他的眼神,是那樣的果決,沒有一絲的猶豫,和她不同。
“這幾天出國,我一直在想,我想要怎樣的未來。是這樣忙碌着,然後回家對着一個自己不愛的人嗎?你知道嗎?被衆人包圍吹捧,其實是很孤獨的一件事。這麼多年,我都習慣了這樣的日子,即便自己不喜歡,也沒有想過離開了這個環境,我可以怎麼生活。可是,自從遇上了你,每天看着你,我就好像是看見了未來,我真的對這樣的生活上癮了。”

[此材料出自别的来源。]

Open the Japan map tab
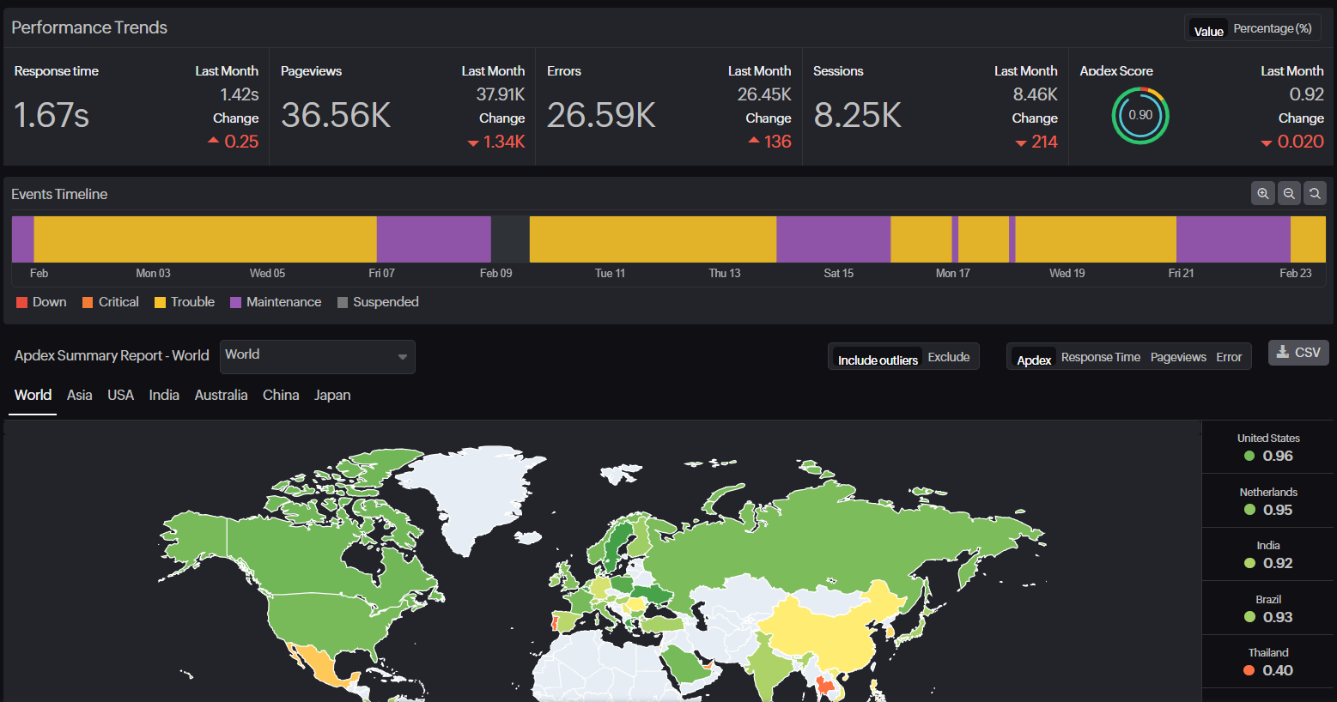The width and height of the screenshot is (1337, 702). 332,395
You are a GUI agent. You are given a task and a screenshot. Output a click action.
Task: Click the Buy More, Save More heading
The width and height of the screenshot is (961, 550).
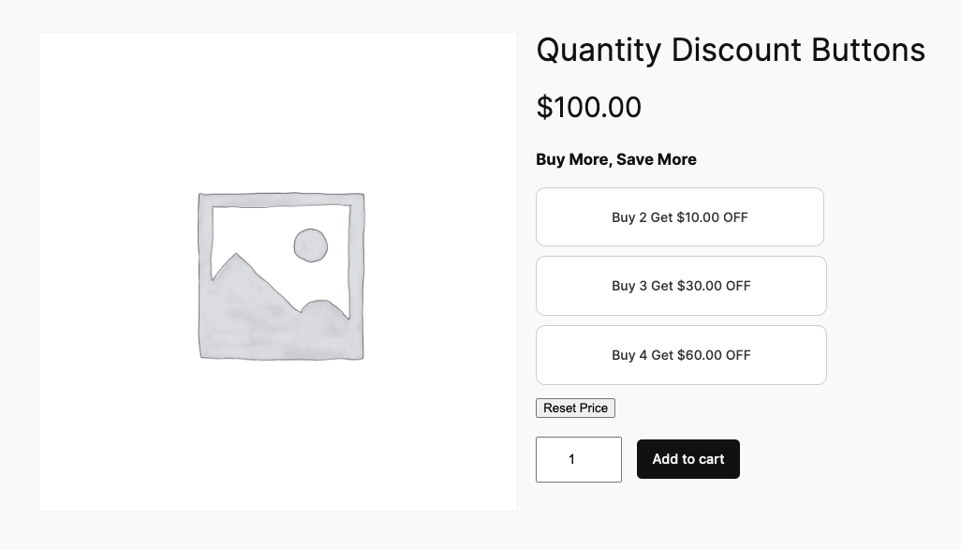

“你只是覺得一時新鮮而已,等你真的離開那個環境,你一定會後悔的。而且,你也無法離開。你舅舅說,你要升職了,是嗎?他說,那是個很重要的職位,很多人都無法企及的。這樣的情況下,你還能放棄嗎?”她說。
他要開口,她卻阻止了。
“夏雨辰,一個男人,胸懷遠大的包袱很正常,你沒必要爲了你的理想而感到羞恥。你有了那樣好的一個機會去實現你的抱負,何必輕言放棄?我不會怪你,真的,我已經想通了。既然愛你,就該支持你去走自己的道路,支持你實現自己的夢想,而不是讓自己的自私拖住你前進的腳步。”
“你——”
她傻傻地笑了,說:“沒有你,我也可以活得很好,你也要好好的活着,好嗎?”
他摟住她,親着她的脣。
“傻丫頭,我知道你可以做到。其實,我也可以,我也可以憑藉自己的力量去實現夢想,而不是像現在這樣子。要是像現在這樣,我會瞧不起自己的。”他撫摸着她的滾燙的臉頰,說,“現在這樣,你知道我有什麼感覺嗎?”
她望着他,表示詢問。
“我感覺自己是在賣身!”他笑了。
聽他說這個詞,她也忍不住笑了起來。
“既然都開始賣了,那你給自己標了什麼價?看在你今晚表現這麼好的份上,要是可以買的起的話,我就買了你!”她笑着說。
“死丫頭,真是越來越翻了天!”他大笑着,再次壓上她的身。
兩個人的笑聲溢滿了整個房間。
雖然明天是個未知數,可是,只要下定了決心,就會尋找到方向。